* **GIVEN REQUEST**
In the entries below, how would you render the stretch from the line containing "This screenshot has width=1176, height=1022." through the line containing "pyautogui.click(x=140, y=63)", both included, as a JSON list of strings with one string per line and blank lines left out?
[START RAW DATA]
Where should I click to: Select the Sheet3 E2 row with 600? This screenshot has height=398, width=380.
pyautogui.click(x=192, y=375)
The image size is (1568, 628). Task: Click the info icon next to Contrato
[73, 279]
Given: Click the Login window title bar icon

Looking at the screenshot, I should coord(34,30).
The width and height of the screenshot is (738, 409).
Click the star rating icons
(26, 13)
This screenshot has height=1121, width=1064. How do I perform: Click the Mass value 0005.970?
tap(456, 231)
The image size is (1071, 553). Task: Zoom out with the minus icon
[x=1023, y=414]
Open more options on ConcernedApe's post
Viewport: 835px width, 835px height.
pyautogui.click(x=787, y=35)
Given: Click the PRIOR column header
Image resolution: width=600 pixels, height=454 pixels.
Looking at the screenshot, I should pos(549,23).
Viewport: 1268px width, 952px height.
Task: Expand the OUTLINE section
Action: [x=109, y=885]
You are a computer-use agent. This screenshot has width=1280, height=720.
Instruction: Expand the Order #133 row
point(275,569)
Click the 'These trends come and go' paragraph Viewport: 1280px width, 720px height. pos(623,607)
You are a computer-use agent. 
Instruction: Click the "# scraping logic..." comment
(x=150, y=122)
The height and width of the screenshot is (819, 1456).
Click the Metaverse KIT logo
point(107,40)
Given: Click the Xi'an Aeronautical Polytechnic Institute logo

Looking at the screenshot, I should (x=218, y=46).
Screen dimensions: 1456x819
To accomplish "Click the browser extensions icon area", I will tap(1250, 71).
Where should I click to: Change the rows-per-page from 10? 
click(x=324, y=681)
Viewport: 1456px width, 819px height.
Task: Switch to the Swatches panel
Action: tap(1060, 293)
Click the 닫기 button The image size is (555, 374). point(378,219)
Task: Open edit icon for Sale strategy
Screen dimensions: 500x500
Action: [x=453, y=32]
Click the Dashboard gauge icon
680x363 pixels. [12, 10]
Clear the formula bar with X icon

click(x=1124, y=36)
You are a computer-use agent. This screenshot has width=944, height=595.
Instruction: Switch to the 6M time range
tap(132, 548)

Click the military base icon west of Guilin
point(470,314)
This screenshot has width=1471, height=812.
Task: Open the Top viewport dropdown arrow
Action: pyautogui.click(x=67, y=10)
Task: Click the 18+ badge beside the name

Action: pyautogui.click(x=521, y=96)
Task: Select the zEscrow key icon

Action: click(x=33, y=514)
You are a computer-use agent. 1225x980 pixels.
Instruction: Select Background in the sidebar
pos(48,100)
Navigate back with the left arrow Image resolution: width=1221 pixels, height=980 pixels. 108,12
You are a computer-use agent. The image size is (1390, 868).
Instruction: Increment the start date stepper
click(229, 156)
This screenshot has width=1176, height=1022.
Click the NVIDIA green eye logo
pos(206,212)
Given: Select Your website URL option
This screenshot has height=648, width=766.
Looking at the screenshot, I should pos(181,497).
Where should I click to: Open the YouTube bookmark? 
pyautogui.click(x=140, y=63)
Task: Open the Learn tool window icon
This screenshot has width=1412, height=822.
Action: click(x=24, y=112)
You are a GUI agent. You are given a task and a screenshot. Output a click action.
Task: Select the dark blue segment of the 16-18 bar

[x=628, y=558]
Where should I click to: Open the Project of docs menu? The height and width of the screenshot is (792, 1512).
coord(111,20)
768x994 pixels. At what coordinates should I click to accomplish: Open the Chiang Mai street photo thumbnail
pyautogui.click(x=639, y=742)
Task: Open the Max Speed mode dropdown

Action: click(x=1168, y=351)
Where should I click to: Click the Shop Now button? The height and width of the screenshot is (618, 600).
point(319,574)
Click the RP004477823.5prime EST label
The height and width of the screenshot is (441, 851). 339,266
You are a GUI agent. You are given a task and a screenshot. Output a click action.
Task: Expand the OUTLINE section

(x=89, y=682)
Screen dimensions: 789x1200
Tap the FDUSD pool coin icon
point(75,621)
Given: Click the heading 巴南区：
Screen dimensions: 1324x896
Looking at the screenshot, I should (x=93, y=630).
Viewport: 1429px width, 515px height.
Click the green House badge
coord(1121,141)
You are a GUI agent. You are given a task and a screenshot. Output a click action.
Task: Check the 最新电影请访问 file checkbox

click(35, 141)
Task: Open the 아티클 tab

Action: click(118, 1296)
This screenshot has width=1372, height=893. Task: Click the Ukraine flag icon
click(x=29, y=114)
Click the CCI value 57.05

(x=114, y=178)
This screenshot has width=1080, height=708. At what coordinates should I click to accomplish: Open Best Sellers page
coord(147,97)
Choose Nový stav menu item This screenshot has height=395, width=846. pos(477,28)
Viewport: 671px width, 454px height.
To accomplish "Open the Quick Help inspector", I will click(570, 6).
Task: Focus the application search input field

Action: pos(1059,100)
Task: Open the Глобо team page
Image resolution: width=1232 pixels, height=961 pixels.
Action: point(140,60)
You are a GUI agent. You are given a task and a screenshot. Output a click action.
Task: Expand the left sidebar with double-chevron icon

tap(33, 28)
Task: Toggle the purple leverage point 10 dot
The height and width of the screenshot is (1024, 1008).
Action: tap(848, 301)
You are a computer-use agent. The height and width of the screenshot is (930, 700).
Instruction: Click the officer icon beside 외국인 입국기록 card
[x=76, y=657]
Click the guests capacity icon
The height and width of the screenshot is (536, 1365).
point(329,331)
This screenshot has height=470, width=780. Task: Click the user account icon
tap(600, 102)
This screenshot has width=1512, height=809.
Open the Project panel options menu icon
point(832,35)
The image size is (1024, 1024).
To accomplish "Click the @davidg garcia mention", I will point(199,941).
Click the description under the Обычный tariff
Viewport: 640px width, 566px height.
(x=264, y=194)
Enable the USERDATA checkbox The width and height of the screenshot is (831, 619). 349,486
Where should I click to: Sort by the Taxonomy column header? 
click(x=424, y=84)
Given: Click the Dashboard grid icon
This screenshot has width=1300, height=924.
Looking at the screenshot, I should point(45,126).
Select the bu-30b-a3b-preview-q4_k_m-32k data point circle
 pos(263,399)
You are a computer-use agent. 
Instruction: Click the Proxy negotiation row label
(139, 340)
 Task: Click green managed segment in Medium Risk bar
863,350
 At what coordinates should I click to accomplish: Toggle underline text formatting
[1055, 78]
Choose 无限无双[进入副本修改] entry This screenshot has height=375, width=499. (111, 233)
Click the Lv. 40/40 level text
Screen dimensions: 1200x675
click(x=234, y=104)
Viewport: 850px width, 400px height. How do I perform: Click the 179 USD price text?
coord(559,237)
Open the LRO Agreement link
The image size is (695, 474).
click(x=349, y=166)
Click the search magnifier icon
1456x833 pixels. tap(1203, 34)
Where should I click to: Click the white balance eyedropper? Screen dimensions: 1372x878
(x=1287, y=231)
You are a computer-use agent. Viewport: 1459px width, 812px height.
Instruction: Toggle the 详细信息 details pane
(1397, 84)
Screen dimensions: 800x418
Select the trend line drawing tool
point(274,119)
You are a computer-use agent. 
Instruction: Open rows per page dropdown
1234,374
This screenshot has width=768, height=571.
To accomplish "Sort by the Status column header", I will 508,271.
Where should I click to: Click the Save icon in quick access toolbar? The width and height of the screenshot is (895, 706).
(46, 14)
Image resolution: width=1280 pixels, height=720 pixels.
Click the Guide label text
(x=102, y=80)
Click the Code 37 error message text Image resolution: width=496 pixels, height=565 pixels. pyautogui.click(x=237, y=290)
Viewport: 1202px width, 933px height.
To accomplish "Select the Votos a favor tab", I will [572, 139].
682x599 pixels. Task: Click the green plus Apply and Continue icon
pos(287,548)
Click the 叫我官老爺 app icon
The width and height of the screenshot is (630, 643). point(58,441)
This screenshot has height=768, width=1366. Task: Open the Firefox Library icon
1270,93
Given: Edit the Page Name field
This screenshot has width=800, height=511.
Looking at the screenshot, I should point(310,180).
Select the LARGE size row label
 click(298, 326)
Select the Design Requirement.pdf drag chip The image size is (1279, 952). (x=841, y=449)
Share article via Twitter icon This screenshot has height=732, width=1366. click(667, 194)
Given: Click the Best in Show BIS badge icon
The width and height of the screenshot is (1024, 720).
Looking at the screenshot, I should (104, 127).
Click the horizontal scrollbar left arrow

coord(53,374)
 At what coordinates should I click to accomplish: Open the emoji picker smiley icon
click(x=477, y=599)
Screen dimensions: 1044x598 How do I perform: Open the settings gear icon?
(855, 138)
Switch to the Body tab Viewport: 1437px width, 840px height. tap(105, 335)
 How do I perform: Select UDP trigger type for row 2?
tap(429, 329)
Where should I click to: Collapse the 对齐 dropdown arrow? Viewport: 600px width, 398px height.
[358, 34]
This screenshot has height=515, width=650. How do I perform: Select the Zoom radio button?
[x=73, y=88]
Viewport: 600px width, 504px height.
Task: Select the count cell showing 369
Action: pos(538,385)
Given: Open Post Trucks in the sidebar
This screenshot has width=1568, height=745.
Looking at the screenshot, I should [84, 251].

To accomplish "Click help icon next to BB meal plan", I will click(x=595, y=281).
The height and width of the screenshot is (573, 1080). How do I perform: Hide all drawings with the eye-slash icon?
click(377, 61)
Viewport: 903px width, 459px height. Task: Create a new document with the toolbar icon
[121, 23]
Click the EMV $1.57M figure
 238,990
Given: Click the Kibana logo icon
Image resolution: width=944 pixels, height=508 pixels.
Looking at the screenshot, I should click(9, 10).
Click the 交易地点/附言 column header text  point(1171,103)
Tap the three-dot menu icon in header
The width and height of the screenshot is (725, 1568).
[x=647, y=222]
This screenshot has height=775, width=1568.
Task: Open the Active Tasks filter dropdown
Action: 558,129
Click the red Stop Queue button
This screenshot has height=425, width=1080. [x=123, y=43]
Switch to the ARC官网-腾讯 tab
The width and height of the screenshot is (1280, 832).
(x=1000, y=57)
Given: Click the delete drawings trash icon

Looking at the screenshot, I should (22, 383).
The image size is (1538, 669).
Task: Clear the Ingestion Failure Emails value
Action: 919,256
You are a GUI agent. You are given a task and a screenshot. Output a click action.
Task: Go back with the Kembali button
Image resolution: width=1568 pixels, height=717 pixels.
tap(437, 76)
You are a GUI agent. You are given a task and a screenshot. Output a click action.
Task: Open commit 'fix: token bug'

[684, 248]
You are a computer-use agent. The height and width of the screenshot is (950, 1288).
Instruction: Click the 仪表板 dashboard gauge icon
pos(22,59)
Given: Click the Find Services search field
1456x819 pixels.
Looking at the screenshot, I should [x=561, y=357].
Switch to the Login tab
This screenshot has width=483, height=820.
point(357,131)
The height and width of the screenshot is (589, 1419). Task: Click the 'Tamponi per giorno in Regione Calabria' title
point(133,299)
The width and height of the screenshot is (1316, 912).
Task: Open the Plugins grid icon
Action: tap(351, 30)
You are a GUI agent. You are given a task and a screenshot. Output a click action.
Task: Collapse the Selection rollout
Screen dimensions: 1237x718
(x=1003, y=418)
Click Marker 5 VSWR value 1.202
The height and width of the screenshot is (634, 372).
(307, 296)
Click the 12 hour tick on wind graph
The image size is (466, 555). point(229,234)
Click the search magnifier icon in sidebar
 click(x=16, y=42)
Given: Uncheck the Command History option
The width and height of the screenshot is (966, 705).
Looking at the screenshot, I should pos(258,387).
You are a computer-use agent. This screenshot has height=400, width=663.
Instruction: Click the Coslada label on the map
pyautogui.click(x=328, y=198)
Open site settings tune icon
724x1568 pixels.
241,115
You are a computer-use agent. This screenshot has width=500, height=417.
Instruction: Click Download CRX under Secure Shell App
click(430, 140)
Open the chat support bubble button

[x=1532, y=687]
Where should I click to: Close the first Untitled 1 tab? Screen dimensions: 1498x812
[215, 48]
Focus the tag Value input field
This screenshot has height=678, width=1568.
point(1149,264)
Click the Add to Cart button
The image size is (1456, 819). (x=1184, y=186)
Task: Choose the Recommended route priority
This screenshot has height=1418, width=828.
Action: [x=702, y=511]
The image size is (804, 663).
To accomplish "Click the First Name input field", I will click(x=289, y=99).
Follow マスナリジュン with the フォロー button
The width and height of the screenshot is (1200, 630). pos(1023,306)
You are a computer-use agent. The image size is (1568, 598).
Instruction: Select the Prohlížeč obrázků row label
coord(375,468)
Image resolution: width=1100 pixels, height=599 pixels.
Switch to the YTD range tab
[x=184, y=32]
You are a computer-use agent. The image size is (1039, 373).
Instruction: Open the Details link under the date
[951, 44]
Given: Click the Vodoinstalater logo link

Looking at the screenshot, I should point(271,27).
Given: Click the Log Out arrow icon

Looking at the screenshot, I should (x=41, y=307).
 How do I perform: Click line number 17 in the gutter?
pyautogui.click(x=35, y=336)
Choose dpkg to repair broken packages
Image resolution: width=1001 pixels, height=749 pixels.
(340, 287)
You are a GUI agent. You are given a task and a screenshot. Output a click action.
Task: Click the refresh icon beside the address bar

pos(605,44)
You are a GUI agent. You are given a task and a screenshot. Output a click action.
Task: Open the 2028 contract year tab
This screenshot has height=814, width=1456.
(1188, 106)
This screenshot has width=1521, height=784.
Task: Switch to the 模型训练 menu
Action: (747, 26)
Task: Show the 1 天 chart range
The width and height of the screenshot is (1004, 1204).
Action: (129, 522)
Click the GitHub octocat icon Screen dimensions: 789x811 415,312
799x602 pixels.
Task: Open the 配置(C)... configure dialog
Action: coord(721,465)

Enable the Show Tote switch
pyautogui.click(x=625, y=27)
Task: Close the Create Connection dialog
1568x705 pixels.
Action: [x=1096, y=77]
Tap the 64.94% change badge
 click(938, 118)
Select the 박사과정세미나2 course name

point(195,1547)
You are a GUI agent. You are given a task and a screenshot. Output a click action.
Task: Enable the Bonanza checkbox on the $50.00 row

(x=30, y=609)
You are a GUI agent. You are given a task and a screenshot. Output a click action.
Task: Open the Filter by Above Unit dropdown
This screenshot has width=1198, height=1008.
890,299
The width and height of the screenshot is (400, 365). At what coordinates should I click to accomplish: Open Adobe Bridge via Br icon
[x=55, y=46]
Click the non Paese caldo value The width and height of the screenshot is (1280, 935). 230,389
[END RAW DATA]
* **RESULT OF THIS EXERCISE**
[
  "This screenshot has width=1176, height=1022.",
  "Click the NVIDIA green eye logo",
  "pos(206,212)",
  "Given: Select Your website URL option",
  "This screenshot has height=648, width=766.",
  "Looking at the screenshot, I should pos(181,497).",
  "Where should I click to: Open the YouTube bookmark? ",
  "pyautogui.click(x=140, y=63)"
]